Foto da modello sui social con account da 2.500 follower, auto di lusso e abiti di marca: questo è il nuovo volto della camorra di San Cipriano e dintorni.

Era lui, Emilio, il "gancio" del clan per gli affari derivanti dal bonus 110 per cento nel campo delle ristrutturazioni di edifici in provincia di Caserta. Ieri mattina, i poliziotti della squadra mobile hanno portato in questura Martinelli junior per poi spedirlo in carcere a Santa Maria Capua Vetere. La Procura Antimafia di Napoli, nel giorno dell'insediamento del procuratore Nicola Gratteri a Napoli, segna un primo punto a suo favore con una cattura guidata dal questore Andrea Grassi. La verità è che la squadra mobile, prima di lui, aveva già individuato cinque persone, raggiunte da un avviso di garanzia: Gianluca Alemanni e Luigi Annibale di San Marcellino, Luciano Carpiniello di Aversa, Marco e Remigio Testa di San Marcellino, tutti finiti nel calderone dell'inchiesta del 2021.
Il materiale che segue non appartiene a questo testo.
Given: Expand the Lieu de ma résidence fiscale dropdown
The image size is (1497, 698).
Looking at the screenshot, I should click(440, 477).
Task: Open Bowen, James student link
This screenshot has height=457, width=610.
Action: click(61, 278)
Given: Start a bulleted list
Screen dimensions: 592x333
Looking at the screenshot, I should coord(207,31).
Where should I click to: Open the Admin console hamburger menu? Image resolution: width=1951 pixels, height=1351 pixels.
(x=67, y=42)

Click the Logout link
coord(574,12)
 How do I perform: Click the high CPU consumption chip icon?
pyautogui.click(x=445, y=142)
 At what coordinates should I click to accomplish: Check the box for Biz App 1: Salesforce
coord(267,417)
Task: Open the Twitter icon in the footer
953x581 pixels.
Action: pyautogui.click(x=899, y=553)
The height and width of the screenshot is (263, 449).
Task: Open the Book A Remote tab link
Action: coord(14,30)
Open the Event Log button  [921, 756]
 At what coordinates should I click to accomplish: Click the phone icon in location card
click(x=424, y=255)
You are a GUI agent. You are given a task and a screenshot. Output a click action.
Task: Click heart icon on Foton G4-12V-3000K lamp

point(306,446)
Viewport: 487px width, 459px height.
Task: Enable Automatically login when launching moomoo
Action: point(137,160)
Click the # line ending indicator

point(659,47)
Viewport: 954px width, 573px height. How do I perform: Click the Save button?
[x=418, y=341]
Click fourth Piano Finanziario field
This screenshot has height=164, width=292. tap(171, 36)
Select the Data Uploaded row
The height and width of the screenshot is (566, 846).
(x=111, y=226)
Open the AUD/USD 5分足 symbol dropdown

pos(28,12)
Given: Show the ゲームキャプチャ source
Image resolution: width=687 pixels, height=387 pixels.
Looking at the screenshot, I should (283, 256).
Poco prima, quando era comparso sulla scena Emilio Martinelli, aveva esordito chiedendo a Oreste Reccia: «Che c'è? Non ci vieni da me? Ti ho fatto qualcosa?». E Reccia rispose: «No, io sono di San Cipriano .. quelli sono tutti casalesi che per dire pari (tuo padre), Rafilotto, Peppinotto che prendono i soldi di qua, si prendono i soldi di là e non danno niente a nessuno». Per la new generation della camorra di San Cipriano d'Aversa, avere i concorrenti a Casal di Principe è stato un vero problema. Perciò, nell'economia delle estorsioni, Emilio Martinelli decise di chiamare a sè i referenti di zona e di prendere le redini del clan in mano, creando una cassa comune con tutto il clan. Nello stesso momento, però, la polizia aveva messo gli occhi sui proventi delle estorsioni gestiti (sembrerebbe) da Annibale. Così, Oreste Reccia era stato intercettato mentre imponeva ai suoi: «Porta una braciolella mo' che viene, sempre mille euro, le tengo segnate».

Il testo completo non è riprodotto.